I'm very close to my parents, but to understand exactly what that means, you have to know a bit more about my family. I'm the youngest out of four children, and we're all pretty close in age. Even though there are four of us siblings, our house was full of at least six to eight kids at any given time because our house had a revolving door - cousins and friends would come and go seven days a week, almost twenty four hours a day. I remember one of my cousins saying that she loved hanging out at our house because it was so "lively." Well "lively" is one way of looking at it. Now being a mom myself, I think I'd use a word like "maddening" or "anarchy" to describe the atmosphere.
Given all of these chaos and activity, I still forged a very close relationship with my parents, especially my mom. I think it had something to do with being the youngest. I was always the one left at home. I was left at home when my siblings went off to school full time. I was left at home when they were allowed to have an extended curfew in high school. I was left at home when they went to college. I was left at home when each of them got married. (As a disclaimer I have to mention that I wasn't technically living at home at this point, but I still spent the most time at home since I had fewer responsibilities). Being around them without my siblings helped me form a very open line of communication with my parents. My mom will always be my mom first and foremost, but she is also a dear friend. So, given our already close relationship, I wasn't sure how much more I could love and appreciate her once I became a mom myself.
Once I emerged from the haze of being a new mom (which took me a good three months), I soon realized that my mom friends were right. As my experience of motherhood takes its course, the more I truly understand just how much my own mom sacrificed for me, and I appreciate and love her more than I ever thought possible. We talk almost every day, even if it's a simple, three minute conversation. And I try to show her how much she means to me through small gestures of appreciation.

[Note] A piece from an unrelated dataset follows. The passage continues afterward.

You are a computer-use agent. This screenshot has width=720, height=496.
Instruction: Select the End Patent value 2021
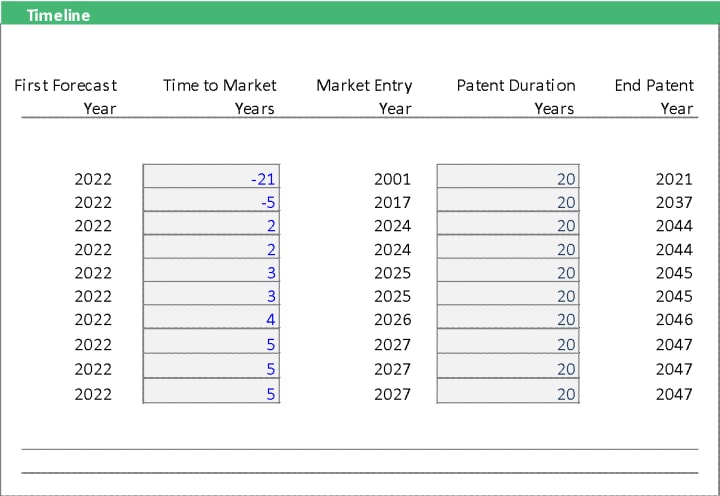coord(674,179)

The most recent gift I gave my mom is this pair of French Press felted slippers (the link to the knitting pattern only works if you have a Ravelry account). My mom loves the slippers, and that makes me so very happy (who doesn't like keeping their feet warm in these darn cold midwestern winters).
This is my first felted project, and I have to admit that the felting process was much easier than I had expected. I used my sister's washing machine because her's is a top-loading washer, a pillowcase, and six tennis balls. I'm hoping to try more extensive felting projects in the near future. I will make these slippers again, and here are the changes I will make/mistakes I will correct:
1 - I will sew the two side pieces together at the toe, just past the hump. On the left slipper I sewed too far down, past the hump. Sewing just past the hump is what gives the shoe a ballet shoe look.
2 - The cuffing trick for the backs of the slippers works really well, but again, I took it too far with the left slipper. I need to use more restraint next time!
3 - Instead of using puff paint traction, I'm going to try these suckers out. Apparently they can be sewn on to felted projects as well.
One more note, I used a very sharp and rather thick needle to sew the straps onto the already felted slippers. I actually used a needle that's meant for sewing through leather. It worked like a charm.
These adorable ballet slippers were knit using triple strands for the bottom and double for the sides. It was knit in six pieces (as seen below).
Then the pieces were sewn together. Sides first:
Then the bottoms sewn on:
Once they were felted, I stuffed the toes with crumpled plastic bags to help with shaping.
Once dried, I figured out the placement for the straps and buttons.
After applying puff paint traction on the bottom, here they are on my mom's feet. Yay for my first felting project!